[Selected extract]:
From 968d4f2d24a140f92dfb28861c5dfca8d2e7b543 Mon Sep 17 00:00:00 2001
From: Jennifer A Clark <jennifer.a.clark13@gmail.com>
Date: Thu, 14 Nov 2024 09:24:30 -0500
Subject: [PATCH] Add entropy and enthalpy (#406)

* Add enthalpy and entropy calculations

* Add enthalpy and entropy calculations

* Update tests for coverage

* black

* Add bootstrapping to BAR().fit(use_mbar=True) and adapt tests for code coverage

* Update CHANGES

* Update get_group syntax

* Update method default in bar when use_mbar==True

* Remove enthalpy/entropy for BAR

* Address review comments

* Update docstrings for units.py for the case of entropy values

* Update entropy attribute name from delta_s to delta_sT

* Undo irrelevant addition
---
 CHANGES                                    |  5 +-
 src/alchemlyb/estimators/base.py           | 25 +++++++++-
 src/alchemlyb/estimators/mbar_.py          | 58 +++++++++++++++++++---
 src/alchemlyb/parsing/__init__.py          |  1 -
 src/alchemlyb/postprocessors/units.py      | 11 +++-
 src/alchemlyb/tests/test_fep_estimators.py | 25 ++++++++++
 6 files changed, 111 insertions(+), 14 deletions(-)

diff --git a/CHANGES b/CHANGES
index 103526c9..d11fc903 100644
--- a/CHANGES
+++ b/CHANGES
@@ -12,11 +12,12 @@ The rules for this file:
   * accompany each entry with github issue/PR number (Issue #xyz)
   * release numbers follow "Semantic Versioning" https://semver.org
 
-**/**/**** xiki-tempula
+**/**/**** xiki-tempula, jaclark5
 
   * 2.5.0
 
 Enhancements
+  - Added matrices for entropy and enthalpy for MBAR (PR #406)
   - Parallelise read and preprocess for ABFE workflow. (PR #371)
 
 
@@ -27,7 +28,7 @@ Enhancements
 Fixes
   - [doc] tutorial: use alchemlyb.concat (PR #399)
   - Resolve pandas FutureWarnings in bar_.py and mbar_.py (issue #408 PR #407)
- 
+
 
 09/17/2024 jaclark5, orbeckst
 
diff --git a/src/alchemlyb/estimators/base.py b/src/alchemlyb/estimators/base.py
index 93f3da8a..230ff782 100644
--- a/src/alchemlyb/estimators/base.py
+++ b/src/alchemlyb/estimators/base.py
@@ -1,10 +1,15 @@
 class _EstimatorMixOut:
-    """This class creates view for the d_delta_f_, delta_f_, states_ for the
-    estimator class to consume."""
+    """This class creates view for the attributes: states_, delta_f_, d_delta_f_,
+    delta_h_, d_delta_h_, delta_sT_, d_delta_sT_ for the estimator class to consume.
+    """

[Task set]:
1. List every file path that the patch's change summary names.
2. Answer these from the patch:
(a) What date and time appear in its header?
(b) What new name did the entropy attribute get in place of delta_s?
(c) How many insertions and deletions does it report in total?

[Dataset excerpt]:
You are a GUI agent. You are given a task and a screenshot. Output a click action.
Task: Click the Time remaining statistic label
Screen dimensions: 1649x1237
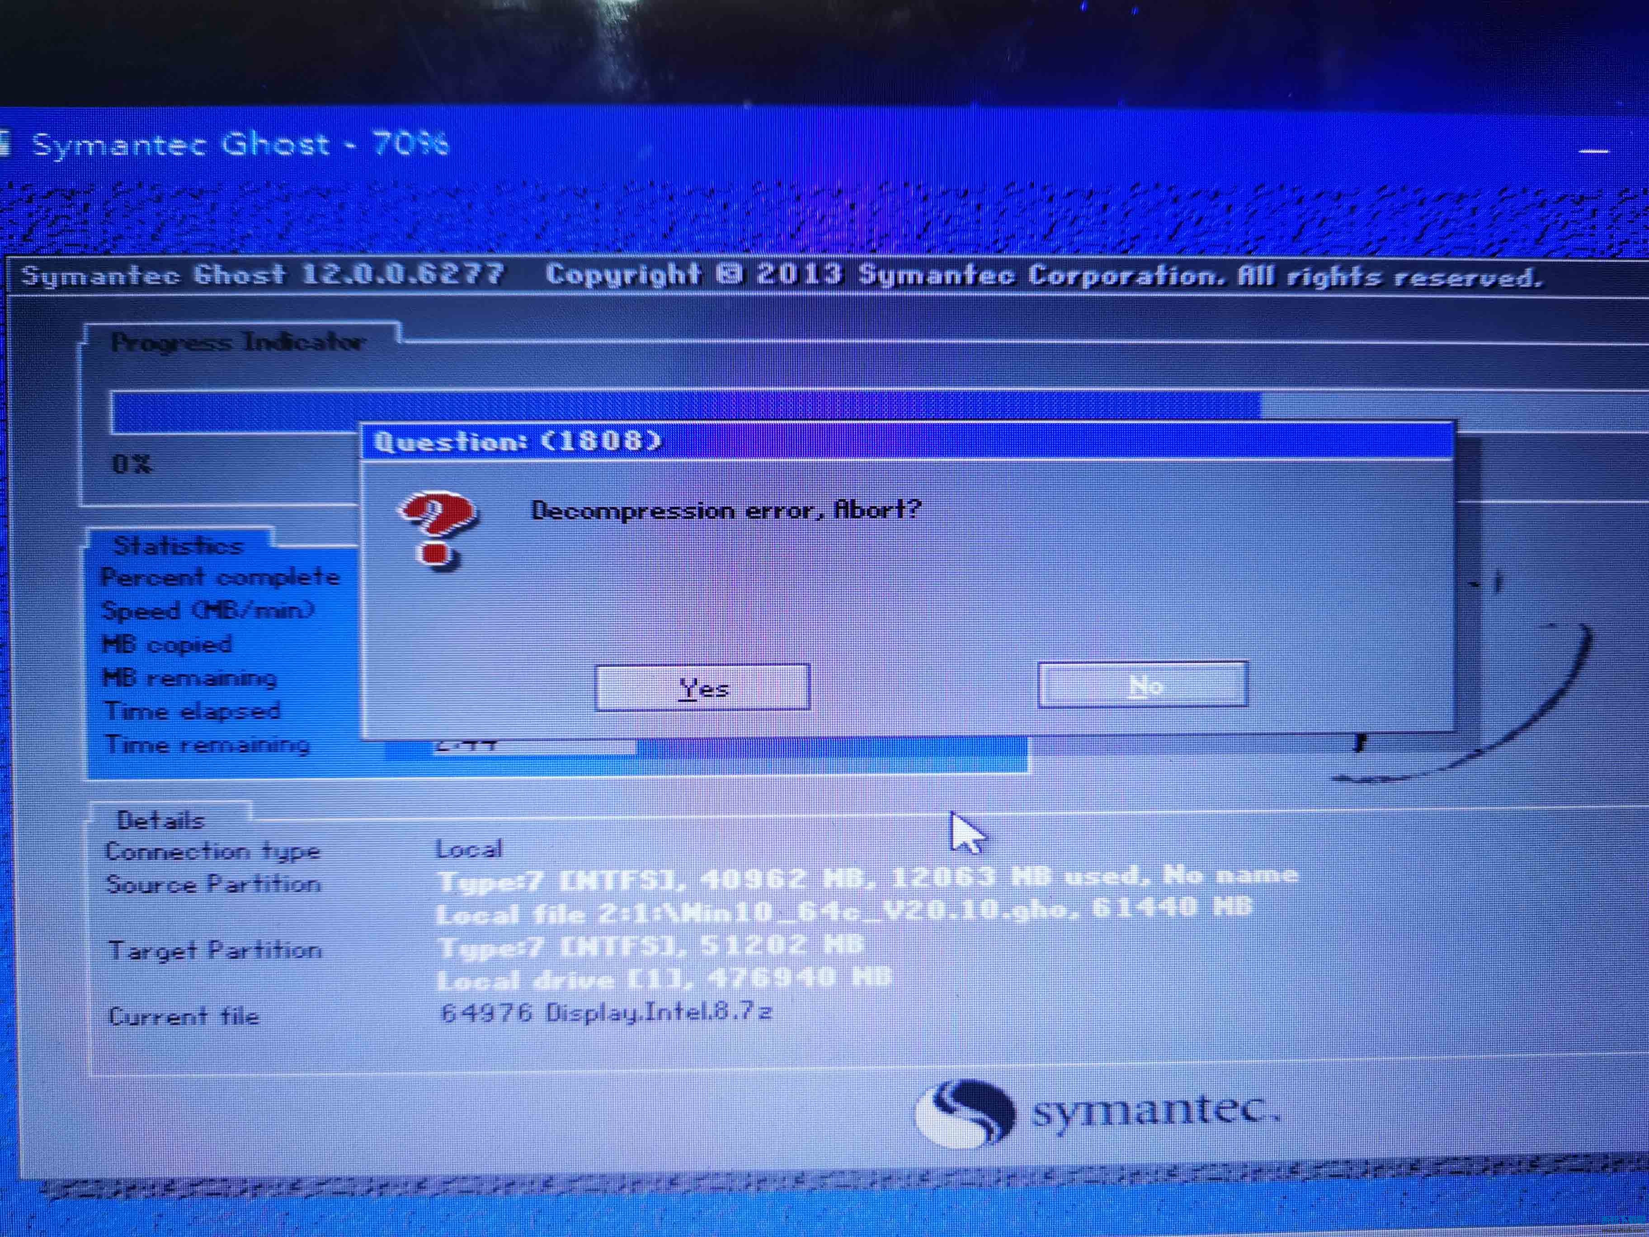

[Answers per task]:
1.
CHANGES
src/alchemlyb/estimators/base.py
src/alchemlyb/estimators/mbar_.py
src/alchemlyb/parsing/__init__.py
src/alchemlyb/postprocessors/units.py
src/alchemlyb/tests/test_fep_estimators.py

2.
(a) Thu, 14 Nov 2024 09:24:30 -0500
(b) delta_sT
(c) 111 insertions and 14 deletions